# PROBLEM DESCRIPTION
In the material, change "Featured Image" to "Author Box" in everything from the line containing "You are a GUI" down to the line containing "pyautogui.click(x=238, y=764)", and reproduce only those lines with nothing else altered. Leave the pictures out of your answer.

# PROVIDED ENTRIES
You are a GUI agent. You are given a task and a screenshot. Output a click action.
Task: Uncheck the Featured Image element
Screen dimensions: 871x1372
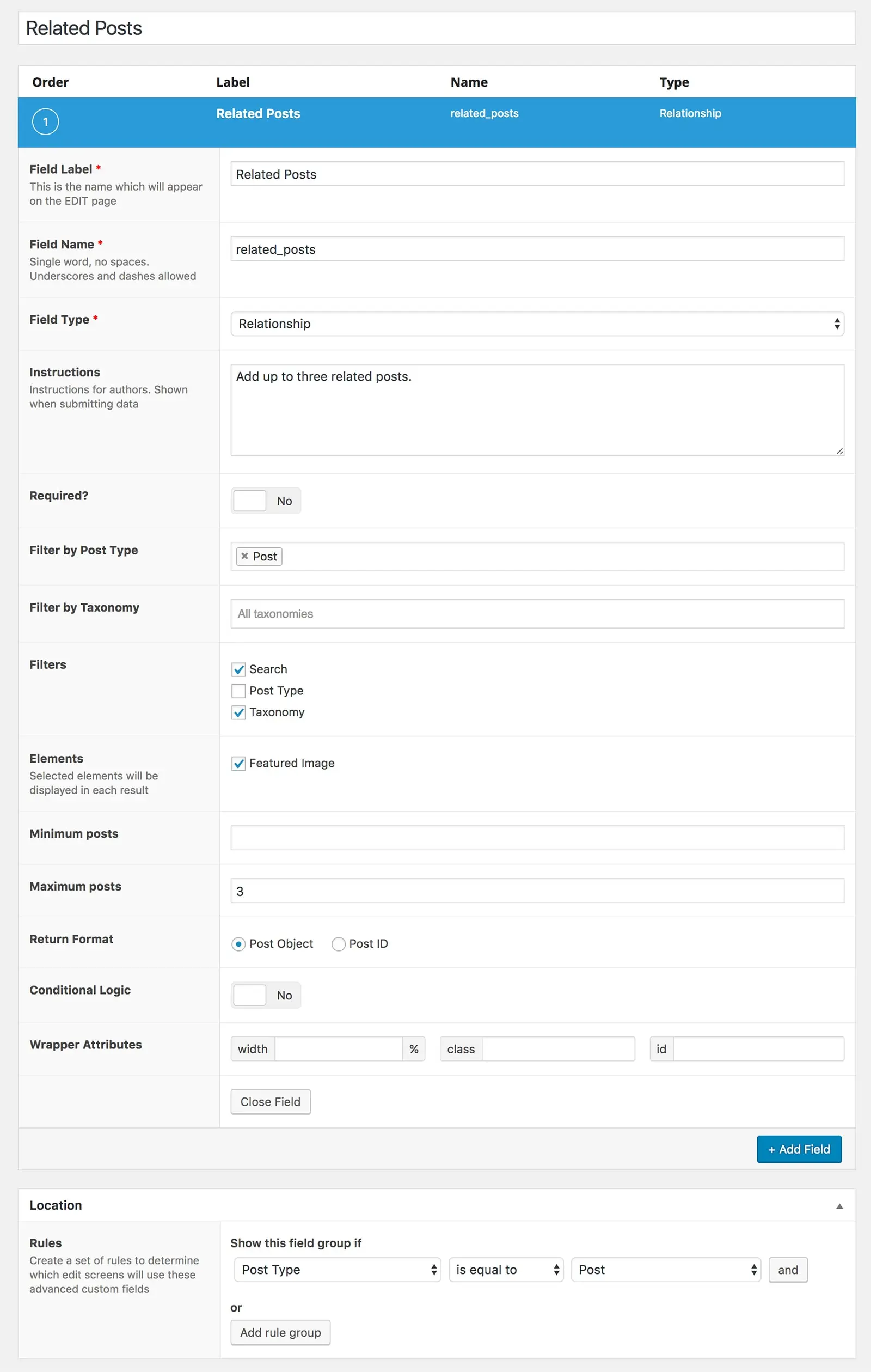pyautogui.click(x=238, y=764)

---

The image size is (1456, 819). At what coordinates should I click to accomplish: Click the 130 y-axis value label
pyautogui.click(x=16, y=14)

==

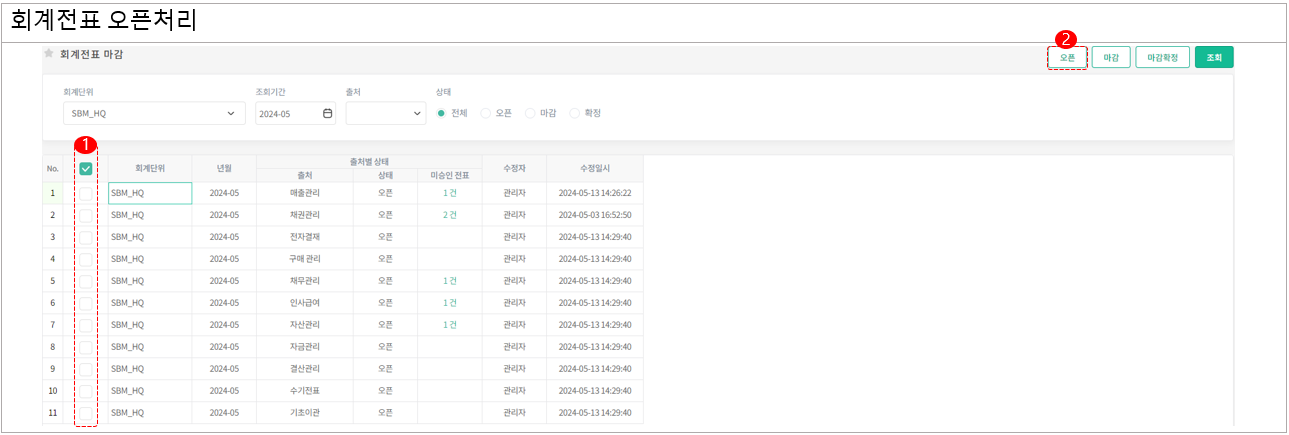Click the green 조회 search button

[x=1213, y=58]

# RESPONSE TO THIS EXERCISE
You are a GUI agent. You are given a task and a screenshot. Output a click action.
Task: Uncheck the Author Box element
Screen dimensions: 871x1372
pyautogui.click(x=238, y=764)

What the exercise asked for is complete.